Your task is to repeat exactly the lines below between the line holding "Login (603, 16)" and the line holding "Curcero (688, 1492)", inclusive, and only those.

** DATA PROVIDED follows **

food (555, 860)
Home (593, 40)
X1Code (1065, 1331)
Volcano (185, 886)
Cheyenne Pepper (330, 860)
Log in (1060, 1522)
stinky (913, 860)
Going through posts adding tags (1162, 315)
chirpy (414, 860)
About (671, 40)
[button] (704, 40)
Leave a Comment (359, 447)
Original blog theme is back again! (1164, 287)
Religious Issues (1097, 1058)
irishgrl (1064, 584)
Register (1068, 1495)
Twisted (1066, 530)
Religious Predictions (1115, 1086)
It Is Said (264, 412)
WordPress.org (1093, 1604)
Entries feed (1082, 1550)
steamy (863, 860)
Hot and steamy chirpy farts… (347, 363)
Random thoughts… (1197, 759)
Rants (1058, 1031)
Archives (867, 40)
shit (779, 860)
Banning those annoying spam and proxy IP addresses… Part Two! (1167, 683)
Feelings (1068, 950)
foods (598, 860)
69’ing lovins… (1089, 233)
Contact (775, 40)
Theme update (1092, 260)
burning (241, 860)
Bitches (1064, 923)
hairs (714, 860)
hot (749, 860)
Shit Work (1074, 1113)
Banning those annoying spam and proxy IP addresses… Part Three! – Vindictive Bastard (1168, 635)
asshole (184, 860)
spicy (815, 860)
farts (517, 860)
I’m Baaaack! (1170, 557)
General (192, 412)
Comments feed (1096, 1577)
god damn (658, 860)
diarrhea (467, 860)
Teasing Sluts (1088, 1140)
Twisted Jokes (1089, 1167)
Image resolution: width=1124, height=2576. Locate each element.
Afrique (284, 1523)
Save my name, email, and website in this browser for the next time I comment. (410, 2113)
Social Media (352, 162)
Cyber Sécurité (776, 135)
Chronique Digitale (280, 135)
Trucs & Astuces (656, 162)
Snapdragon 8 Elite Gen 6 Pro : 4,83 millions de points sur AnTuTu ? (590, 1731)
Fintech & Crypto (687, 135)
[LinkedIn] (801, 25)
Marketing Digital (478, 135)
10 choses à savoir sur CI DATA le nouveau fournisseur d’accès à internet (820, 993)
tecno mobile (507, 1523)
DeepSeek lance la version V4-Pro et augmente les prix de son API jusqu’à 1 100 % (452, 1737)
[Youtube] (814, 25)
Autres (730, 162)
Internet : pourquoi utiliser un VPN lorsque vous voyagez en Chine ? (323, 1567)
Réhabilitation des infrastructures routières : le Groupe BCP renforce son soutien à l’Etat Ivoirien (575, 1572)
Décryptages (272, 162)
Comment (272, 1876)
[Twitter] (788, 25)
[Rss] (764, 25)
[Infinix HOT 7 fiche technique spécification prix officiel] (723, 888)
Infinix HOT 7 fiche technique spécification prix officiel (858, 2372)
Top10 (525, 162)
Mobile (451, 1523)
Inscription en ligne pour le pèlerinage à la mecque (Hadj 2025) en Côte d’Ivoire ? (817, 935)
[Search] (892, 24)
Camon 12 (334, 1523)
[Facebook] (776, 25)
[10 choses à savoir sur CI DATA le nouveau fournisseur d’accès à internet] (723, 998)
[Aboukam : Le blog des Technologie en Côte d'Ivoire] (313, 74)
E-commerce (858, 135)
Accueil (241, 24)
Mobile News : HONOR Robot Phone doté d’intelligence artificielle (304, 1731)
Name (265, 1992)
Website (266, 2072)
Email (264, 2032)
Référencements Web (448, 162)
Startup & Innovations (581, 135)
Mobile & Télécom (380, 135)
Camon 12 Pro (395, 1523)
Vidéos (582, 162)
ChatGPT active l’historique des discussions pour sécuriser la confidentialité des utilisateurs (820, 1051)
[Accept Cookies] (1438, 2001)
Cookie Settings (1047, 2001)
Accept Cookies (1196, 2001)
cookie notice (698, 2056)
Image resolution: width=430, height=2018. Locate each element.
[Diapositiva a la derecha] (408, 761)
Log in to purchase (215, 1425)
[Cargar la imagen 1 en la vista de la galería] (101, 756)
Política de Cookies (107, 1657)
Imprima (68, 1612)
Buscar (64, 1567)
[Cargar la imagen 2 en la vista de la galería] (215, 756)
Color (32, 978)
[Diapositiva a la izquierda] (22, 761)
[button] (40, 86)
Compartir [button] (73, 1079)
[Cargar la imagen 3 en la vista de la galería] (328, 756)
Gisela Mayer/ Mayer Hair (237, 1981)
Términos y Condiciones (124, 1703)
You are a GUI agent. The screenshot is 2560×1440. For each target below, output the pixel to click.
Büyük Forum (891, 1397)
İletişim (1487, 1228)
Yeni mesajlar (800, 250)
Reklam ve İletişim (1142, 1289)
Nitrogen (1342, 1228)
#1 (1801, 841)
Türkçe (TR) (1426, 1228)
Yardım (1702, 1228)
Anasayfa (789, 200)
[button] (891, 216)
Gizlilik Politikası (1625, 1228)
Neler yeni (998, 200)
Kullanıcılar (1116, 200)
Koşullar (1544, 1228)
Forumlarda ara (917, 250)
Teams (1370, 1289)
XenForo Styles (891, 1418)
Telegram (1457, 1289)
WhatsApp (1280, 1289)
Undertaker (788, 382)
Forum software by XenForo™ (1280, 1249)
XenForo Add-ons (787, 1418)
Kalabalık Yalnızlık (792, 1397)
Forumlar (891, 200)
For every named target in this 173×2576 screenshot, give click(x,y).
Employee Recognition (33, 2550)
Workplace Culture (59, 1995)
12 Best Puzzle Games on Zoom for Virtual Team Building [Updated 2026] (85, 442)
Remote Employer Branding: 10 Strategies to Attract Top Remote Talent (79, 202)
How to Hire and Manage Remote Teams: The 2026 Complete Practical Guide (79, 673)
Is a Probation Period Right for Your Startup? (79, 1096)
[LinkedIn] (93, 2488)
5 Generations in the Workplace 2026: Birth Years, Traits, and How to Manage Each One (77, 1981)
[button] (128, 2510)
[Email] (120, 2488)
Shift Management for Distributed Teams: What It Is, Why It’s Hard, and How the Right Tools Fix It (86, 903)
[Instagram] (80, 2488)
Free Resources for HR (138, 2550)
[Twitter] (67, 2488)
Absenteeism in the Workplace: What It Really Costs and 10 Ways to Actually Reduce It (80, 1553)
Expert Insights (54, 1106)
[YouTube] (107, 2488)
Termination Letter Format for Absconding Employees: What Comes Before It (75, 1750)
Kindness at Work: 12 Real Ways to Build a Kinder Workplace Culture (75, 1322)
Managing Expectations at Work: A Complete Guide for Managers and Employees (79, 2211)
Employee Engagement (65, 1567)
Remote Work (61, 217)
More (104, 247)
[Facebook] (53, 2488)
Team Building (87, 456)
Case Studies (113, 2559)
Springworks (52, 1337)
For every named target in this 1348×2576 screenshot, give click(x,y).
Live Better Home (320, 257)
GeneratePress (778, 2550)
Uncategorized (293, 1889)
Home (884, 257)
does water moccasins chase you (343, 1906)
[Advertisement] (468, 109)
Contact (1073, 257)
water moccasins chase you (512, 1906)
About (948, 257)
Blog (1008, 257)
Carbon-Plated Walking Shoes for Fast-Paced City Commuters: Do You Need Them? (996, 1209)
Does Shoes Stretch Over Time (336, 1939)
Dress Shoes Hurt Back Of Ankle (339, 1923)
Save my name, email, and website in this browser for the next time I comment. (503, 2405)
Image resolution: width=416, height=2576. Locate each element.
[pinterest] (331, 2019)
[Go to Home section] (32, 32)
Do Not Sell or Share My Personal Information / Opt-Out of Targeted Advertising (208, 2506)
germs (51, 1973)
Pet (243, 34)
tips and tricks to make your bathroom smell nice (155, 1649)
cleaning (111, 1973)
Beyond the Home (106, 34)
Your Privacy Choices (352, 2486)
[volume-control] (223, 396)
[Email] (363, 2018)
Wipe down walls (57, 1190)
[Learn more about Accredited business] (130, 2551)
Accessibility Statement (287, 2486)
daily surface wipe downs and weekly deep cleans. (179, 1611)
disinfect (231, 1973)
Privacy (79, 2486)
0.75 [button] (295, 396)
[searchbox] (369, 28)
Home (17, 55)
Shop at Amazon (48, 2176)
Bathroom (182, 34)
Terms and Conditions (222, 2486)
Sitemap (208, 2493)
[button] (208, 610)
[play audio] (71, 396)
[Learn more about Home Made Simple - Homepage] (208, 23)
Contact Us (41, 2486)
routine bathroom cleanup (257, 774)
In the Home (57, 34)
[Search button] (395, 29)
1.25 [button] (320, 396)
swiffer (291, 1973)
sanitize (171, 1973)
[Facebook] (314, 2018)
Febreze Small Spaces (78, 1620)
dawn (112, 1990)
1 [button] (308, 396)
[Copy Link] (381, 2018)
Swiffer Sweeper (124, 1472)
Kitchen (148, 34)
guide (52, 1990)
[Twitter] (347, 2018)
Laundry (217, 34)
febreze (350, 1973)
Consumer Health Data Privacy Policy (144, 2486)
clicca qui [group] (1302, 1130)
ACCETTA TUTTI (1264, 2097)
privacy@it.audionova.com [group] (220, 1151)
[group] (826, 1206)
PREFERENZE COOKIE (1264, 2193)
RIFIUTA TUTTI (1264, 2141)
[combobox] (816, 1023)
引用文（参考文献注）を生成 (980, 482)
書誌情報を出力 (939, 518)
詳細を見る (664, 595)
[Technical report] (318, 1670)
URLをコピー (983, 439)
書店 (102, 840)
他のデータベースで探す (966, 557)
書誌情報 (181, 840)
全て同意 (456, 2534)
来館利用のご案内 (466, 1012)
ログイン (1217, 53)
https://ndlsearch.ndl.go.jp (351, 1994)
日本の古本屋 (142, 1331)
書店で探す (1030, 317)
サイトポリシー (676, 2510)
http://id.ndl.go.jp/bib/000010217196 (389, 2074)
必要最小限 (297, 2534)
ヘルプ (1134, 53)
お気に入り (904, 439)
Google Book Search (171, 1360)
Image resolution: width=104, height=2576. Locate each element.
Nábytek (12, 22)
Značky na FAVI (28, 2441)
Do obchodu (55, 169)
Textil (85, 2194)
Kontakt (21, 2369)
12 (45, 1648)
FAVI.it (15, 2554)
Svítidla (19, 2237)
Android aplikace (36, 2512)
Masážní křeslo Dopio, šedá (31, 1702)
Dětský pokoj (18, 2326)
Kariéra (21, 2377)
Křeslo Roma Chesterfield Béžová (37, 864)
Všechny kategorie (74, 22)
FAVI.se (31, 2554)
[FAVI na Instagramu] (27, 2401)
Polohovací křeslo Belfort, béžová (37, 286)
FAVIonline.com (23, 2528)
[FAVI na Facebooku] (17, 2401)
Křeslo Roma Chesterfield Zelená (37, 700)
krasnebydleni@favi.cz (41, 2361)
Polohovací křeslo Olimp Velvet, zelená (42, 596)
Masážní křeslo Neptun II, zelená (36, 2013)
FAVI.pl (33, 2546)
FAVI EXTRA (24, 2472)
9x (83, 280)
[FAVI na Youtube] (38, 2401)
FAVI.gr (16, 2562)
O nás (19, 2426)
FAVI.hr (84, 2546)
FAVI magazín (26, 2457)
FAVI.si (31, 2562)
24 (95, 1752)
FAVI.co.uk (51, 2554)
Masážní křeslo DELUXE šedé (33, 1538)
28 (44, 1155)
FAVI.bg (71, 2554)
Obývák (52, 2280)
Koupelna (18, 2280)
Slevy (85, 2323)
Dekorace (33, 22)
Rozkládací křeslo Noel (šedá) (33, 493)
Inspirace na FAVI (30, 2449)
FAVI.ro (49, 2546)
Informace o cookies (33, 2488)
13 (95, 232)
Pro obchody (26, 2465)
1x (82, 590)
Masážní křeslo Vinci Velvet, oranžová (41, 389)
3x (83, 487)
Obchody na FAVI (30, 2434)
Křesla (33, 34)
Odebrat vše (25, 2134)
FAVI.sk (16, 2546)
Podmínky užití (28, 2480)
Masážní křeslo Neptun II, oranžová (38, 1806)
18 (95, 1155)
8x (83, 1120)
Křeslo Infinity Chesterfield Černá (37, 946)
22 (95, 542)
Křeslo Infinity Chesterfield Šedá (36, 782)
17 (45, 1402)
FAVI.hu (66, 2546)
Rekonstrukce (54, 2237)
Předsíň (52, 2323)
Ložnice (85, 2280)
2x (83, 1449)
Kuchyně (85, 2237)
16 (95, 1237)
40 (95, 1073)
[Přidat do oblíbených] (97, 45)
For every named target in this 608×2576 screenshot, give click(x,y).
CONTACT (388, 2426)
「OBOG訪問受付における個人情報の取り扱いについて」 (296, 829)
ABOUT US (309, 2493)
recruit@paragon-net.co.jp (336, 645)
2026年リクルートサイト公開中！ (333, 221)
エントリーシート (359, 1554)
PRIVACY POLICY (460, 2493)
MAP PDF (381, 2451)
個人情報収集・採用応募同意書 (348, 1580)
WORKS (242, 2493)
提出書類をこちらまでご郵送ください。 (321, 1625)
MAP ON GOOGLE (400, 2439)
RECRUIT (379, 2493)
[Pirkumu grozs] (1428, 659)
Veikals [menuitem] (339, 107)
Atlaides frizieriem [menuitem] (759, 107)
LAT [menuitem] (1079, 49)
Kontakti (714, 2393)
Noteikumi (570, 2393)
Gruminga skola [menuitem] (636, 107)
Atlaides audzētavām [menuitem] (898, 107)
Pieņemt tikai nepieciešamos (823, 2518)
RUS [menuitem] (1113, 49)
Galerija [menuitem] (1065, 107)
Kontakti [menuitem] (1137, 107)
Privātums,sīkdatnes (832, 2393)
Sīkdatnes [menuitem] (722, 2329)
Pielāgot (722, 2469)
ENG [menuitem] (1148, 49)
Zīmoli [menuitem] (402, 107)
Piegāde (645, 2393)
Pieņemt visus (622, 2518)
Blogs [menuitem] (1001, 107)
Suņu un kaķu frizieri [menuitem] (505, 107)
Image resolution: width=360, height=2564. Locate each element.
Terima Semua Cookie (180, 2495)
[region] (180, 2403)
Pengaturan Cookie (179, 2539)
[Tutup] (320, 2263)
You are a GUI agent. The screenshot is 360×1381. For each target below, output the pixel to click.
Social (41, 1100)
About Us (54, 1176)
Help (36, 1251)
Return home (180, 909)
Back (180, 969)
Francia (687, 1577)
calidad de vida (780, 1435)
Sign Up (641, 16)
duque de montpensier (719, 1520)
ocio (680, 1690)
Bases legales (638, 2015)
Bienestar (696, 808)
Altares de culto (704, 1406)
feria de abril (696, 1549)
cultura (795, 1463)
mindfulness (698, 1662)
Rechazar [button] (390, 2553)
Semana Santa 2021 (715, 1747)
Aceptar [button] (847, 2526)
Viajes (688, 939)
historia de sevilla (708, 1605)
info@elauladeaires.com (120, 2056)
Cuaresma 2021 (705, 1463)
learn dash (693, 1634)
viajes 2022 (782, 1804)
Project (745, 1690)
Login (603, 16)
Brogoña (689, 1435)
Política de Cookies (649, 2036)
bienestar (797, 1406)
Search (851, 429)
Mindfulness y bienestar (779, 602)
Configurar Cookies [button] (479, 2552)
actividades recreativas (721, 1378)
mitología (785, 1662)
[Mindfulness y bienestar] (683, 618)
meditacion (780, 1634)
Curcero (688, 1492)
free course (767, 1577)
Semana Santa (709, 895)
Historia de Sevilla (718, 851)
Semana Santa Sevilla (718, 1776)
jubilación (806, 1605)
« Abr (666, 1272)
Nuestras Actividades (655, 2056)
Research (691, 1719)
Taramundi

** End of DATA PROVIDED **

▶ _ANSWER SPACE_
Login (603, 16)
Brogoña (689, 1435)
Política de Cookies (649, 2036)
bienestar (797, 1406)
Search (851, 429)
Mindfulness y bienestar (779, 602)
Configurar Cookies [button] (479, 2552)
actividades recreativas (721, 1378)
mitología (785, 1662)
[Mindfulness y bienestar] (683, 618)
meditacion (780, 1634)
Curcero (688, 1492)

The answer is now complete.